Se despidieron los dos reyes, y viendo cómo Egisto obligaba a un trote corto al viejo Solferino, Eumón se dijo que le había de hacer a Ragel el encargo de un caballo para el rey, y que se lo mandaría como regalo de despedida. Desde los años de mocedad, nunca Egisto se había visto solo en el campo, saludado por el sol, libre cabalgador. Cantaban los pájaros en los alisos, volaban los cuervos en los barbechos, y sobre su cabeza describía anchos círculos, indolente cazador de gazapos, el gavilán. ¿A qué llaman los hombres vivir? En un repente, el corazón del viejo rey había recobrado el ritmo de la juventud. Egisto osó canturrear el comienzo de un romance antiguo, con andante de lanza y banderola que salía a librar cautiva. Y viendo un fresno joven en el lindero del bosque, apeándose del caballo tiró de navaja y cortó la más esbelta rama, la que limpió y redondeó en los nudos, y con un cordón del jubón ató su puñal y su pañuelo verde de sonarse en los oficios en la punta más fina. Y ya dueño de lanza con banderola, trotó por aquellos claros, poniendo la mano izquierda de visera por ver si aparecía a lo lejos la figura de una aventura, y deteniéndose pensativo en las encrucijadas, como los héroes que pintan los libros de caballerías. El propio bayo Solferino parecía contagiado del entusiasmo real, y sacaba el andar braceado de sus buenos días de picadero. Egisto inclinaba de vez en cuando la cabeza, fingiendo saludar a pasajeros que no había, población transeúnte de las novelas bizantinas escuchadas en el salón de palacio a Solotetes. Saliendo de un espesura de álamos plateados, junto a un regazo, asustando torcaces bebedores, pasó una corza joven, que se detuvo un instante y levantó la dulce mirada hacia el rey. ¡Igual era una infanta encantada que acababa de llegar de los bosques de las Ardenas, huyendo de las cazas!

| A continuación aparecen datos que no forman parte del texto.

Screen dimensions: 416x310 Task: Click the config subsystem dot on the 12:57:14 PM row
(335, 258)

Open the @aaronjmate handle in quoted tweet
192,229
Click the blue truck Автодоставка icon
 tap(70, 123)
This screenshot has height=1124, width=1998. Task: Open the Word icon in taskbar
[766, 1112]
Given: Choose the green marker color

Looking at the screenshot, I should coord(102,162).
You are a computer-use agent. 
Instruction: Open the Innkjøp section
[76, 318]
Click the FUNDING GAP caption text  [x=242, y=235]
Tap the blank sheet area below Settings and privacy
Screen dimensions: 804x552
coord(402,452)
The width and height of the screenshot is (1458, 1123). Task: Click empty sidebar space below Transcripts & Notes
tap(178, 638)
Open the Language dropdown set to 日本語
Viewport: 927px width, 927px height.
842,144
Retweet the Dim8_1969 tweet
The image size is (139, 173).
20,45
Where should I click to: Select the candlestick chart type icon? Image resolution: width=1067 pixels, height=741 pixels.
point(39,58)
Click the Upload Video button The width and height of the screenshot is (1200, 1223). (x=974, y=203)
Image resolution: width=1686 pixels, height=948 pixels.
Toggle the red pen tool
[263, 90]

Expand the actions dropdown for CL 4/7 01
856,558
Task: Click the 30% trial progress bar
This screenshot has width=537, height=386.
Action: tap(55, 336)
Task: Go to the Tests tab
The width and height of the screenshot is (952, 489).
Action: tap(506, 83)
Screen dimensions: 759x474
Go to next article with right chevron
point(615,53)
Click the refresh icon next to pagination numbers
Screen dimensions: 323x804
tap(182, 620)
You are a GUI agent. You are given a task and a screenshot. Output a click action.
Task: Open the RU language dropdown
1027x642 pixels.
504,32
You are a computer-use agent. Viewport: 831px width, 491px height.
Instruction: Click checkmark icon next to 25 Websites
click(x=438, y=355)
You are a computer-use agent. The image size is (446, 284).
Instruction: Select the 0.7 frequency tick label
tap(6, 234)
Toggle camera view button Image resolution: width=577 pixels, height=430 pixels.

– ¡Te doy salvoconducto! -le gritó Egisto-. ¡Soy el rey!

La corza no lo escuchó, y pareció irse en vuelo sobre los grandes helechos. Se terminaba el bosque, y ya se veían los dos molinos y el estrecho paso junto a la represa. Y con el bosque se terminaba aquella hora de libertad y de fortuna. Egisto temió ser visto desde los molinos con aquella lanza que parecía de niño pobre que saliese a jugar a cañas, y deshaciendo el ingenio, guardando puñal y pañuelo, tiró la rama de fresno a la cuneta, y al rey le pareció que con ella, que allí quedaba en el polvo, había tirado al suelo el último día feliz de su vida. Por el rostro de Egisto se deslizaron dos gruesas lágrimas.

Pasó el rey el río por el camino de los molinos, y a las doce horas en punto llegó a la venta del Mantineo, donde lo esperaba Eumón con el resto de los viajeros, quienes bajo la parra ya vendimiada probaban los vinos y hablaban de doña Inés, la condesa de aquellos campos y de aquella torre, que se veía desde allí altiva y oscura en una colina hacia el sur, guardando el vacío, y de la guerra en los ducados vecinos, que se habían hecho insurrectos sastres y podadores, y querían cónsules de libre elección. Y Ragel contaba y no paraba de los delirios amorosos de doña Inés, y a él mismo, un anochecer de noviembre con viento y lluvia, y se había visto obligado a echarse el capizuelo de cuero por la cabeza, lo confundió la señora, primero con un correo alemán, y le pedía noticias de un amante que decía que tenía por allá, y después con el propio amante, que se había teñido el pelo de negro y se había recortado la perrera en flequillo, y llegaba a escondidas por ver si la dama le era fiel. Descubierto que era Ragel el Sirio, doña Inés, decepcionada, no le dejó entrar en la casa y le hizo dormir en la huerta, al abrigo del tejadillo que cubría el lavadero.

– No me marcharé -dijo Eumón paseando con Egisto mientras la hija rubia del Mantineo ponía la mesa- sin pasar a saludar a esa dama tan enamoradiza, y el pretexto será que somos colegas. ¿Y qué edad tendrá?